Martowardojo stated that he sees no negative impact on the rupiah. In fact, based on Bank Indonesia data, capital inflows into Indonesia reached IDR 130 trillion (approx. USD $9.8 billion) up to 1 September 2017. Although this figure is smaller compared to the IDR 150 trillion worth of capital inflows in Indonesia during the same period in 2016, it remains an impressive figure considering there are plenty of uncertainties within global markets.

So far this year, the rupiah has been stable against the US dollar. In fact, the Indonesian rupiah has strengthened 1.0 percent to IDR 13,333 per US dollar since the start of 2017 (Bloomberg Dollar Index). Martowardojo said he sees no reason for a different outlook in the remainder of the year.

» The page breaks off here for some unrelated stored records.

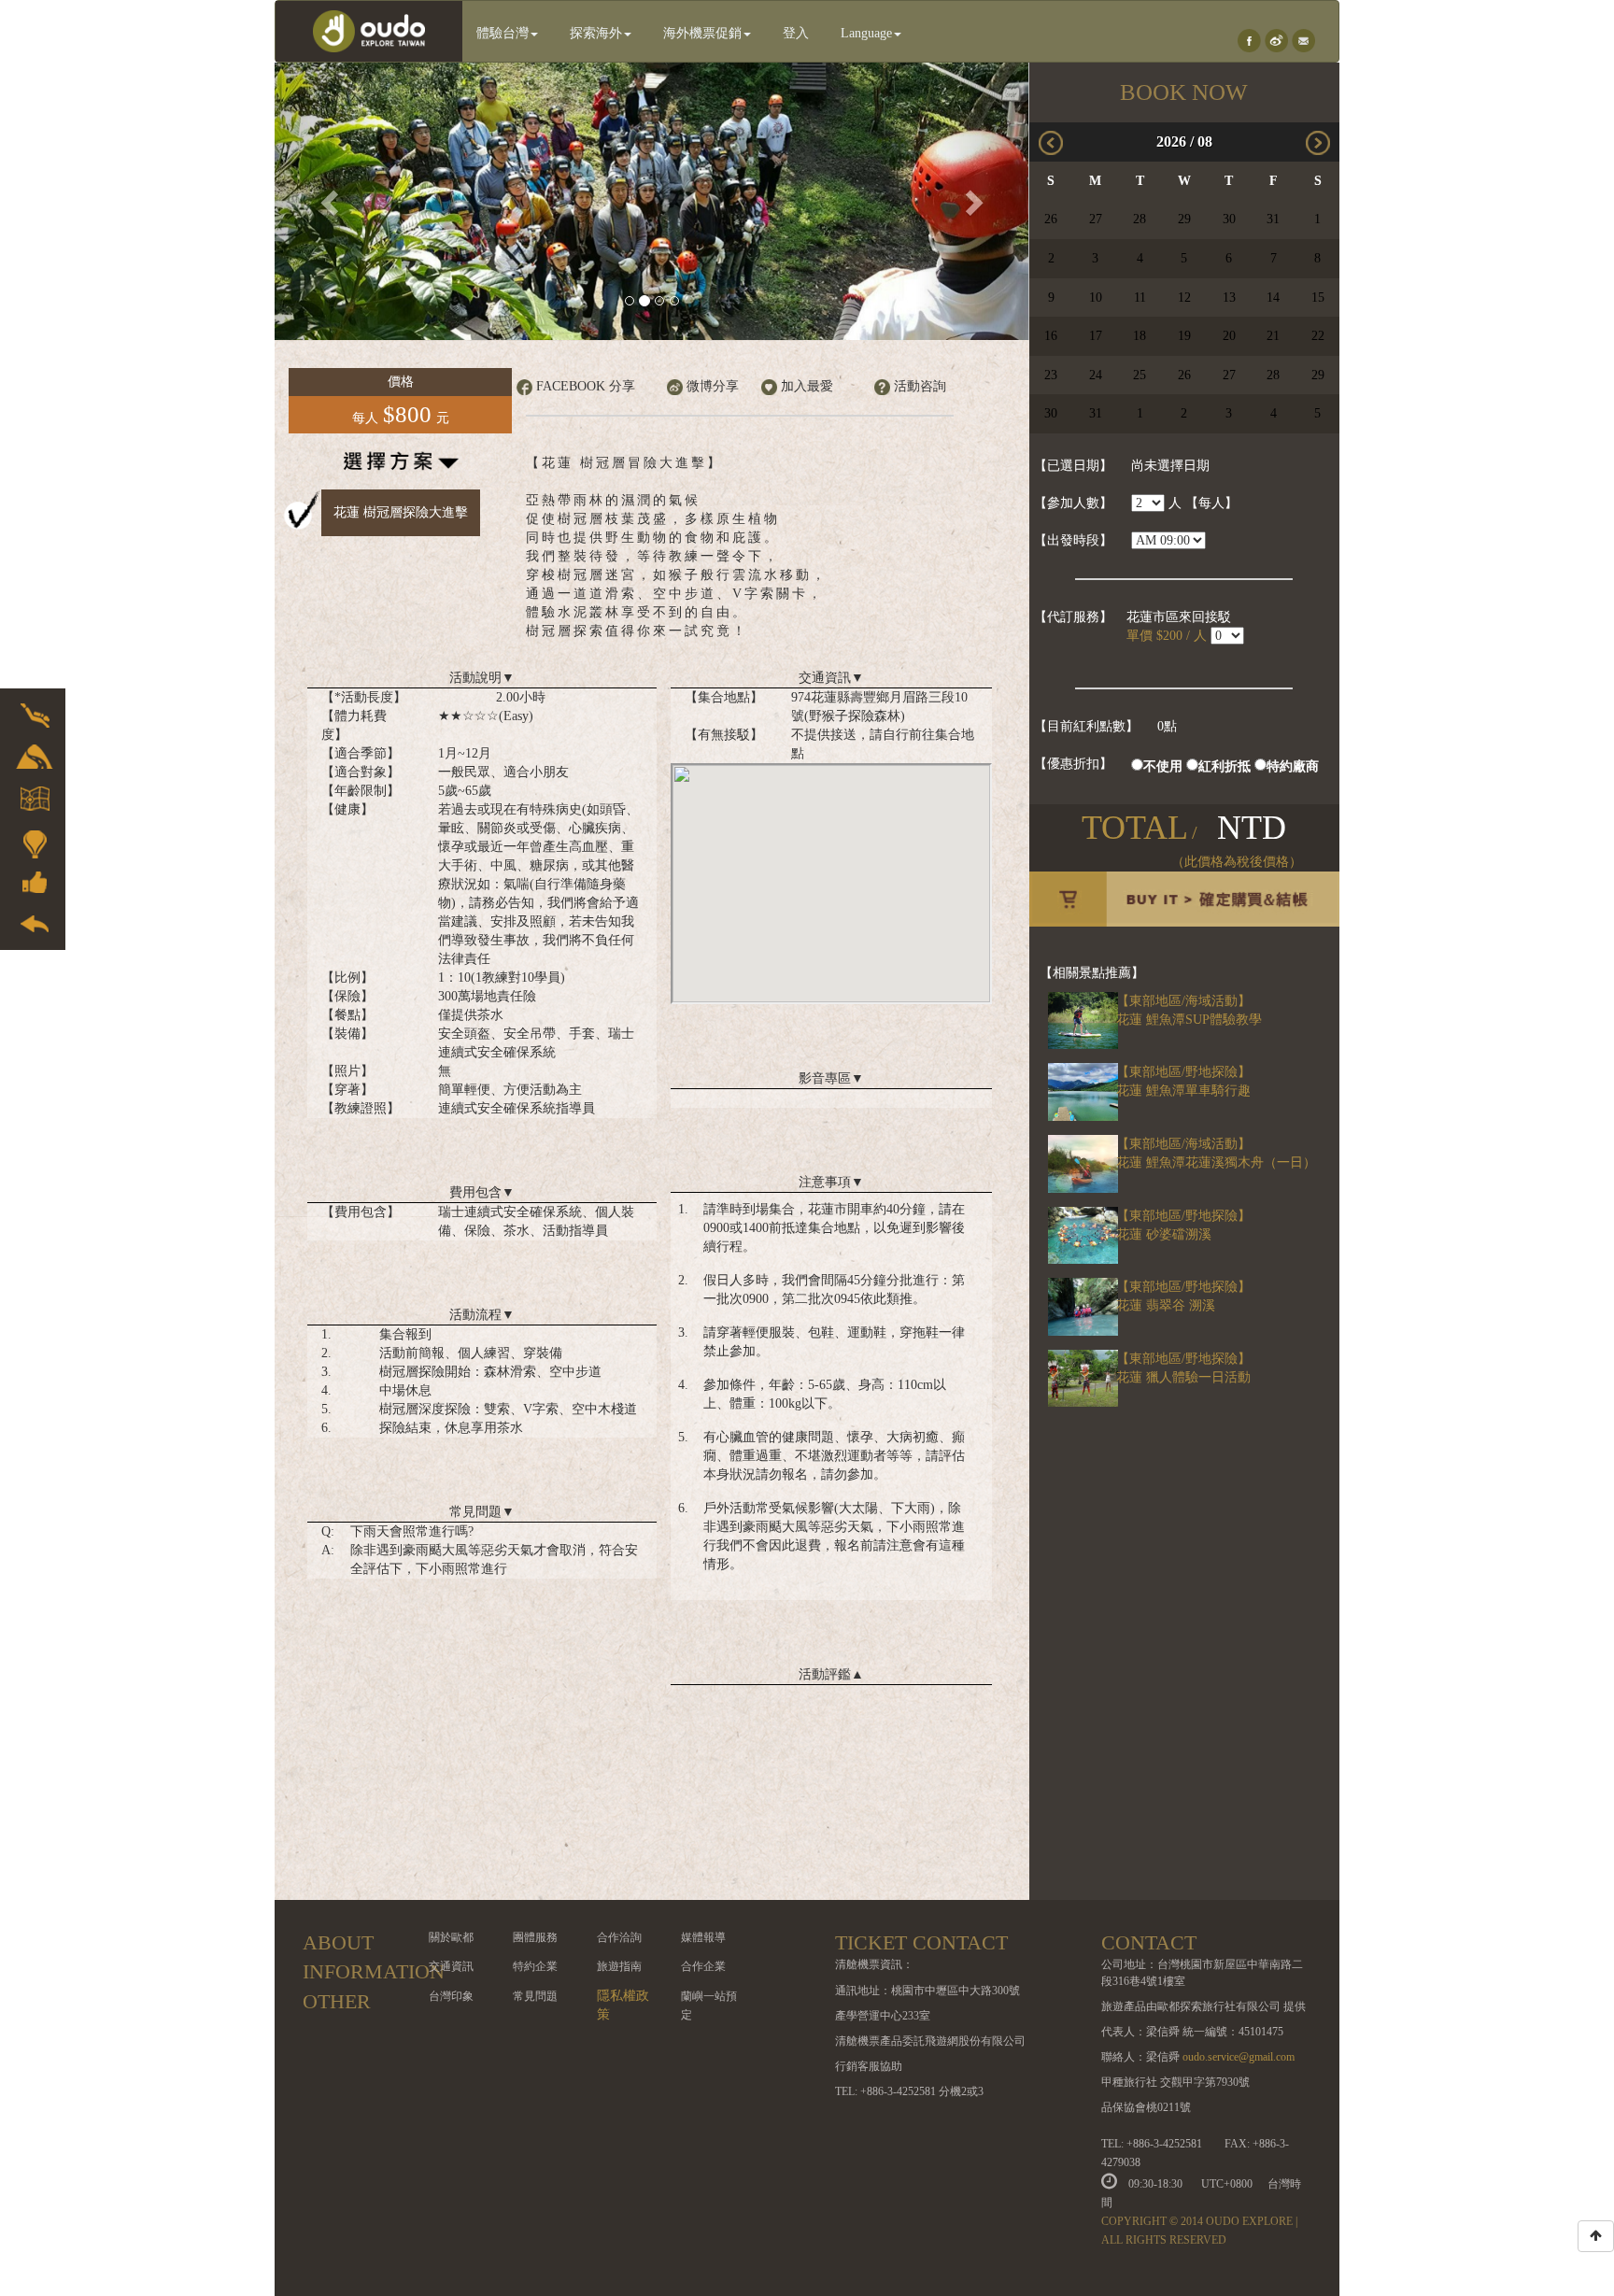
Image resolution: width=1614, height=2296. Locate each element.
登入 (796, 33)
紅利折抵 (1224, 766)
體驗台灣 (502, 33)
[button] (331, 201)
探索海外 (596, 33)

Domestically, the economic context is stable. Although H1-2017 gross domestic product (GDP) growth was a bit disappointing at 5.01 percent (y/y), inflation has eased to 3.82 percent (y/y) in August (which constitutes a low inflation figure for Indonesian standards), while the current account deficit remains under control. Bank Indonesia targets to push inflation lower as this would improve people's purchasing power.

Indonesia's bleak GDP growth in H1-2017 was attributed to modest domestic consumption. However, Bank Indonesia expects to see an improvement in domestic consumption in the second half of the year.

Bank Indonesia's benchmark rupiah rate (Jakarta Interbank Spot Dollar Rate, abbreviated JISDOR) depreciated 0.01 percent to IDR 13,337 per US dollar on Wednesday (06/09).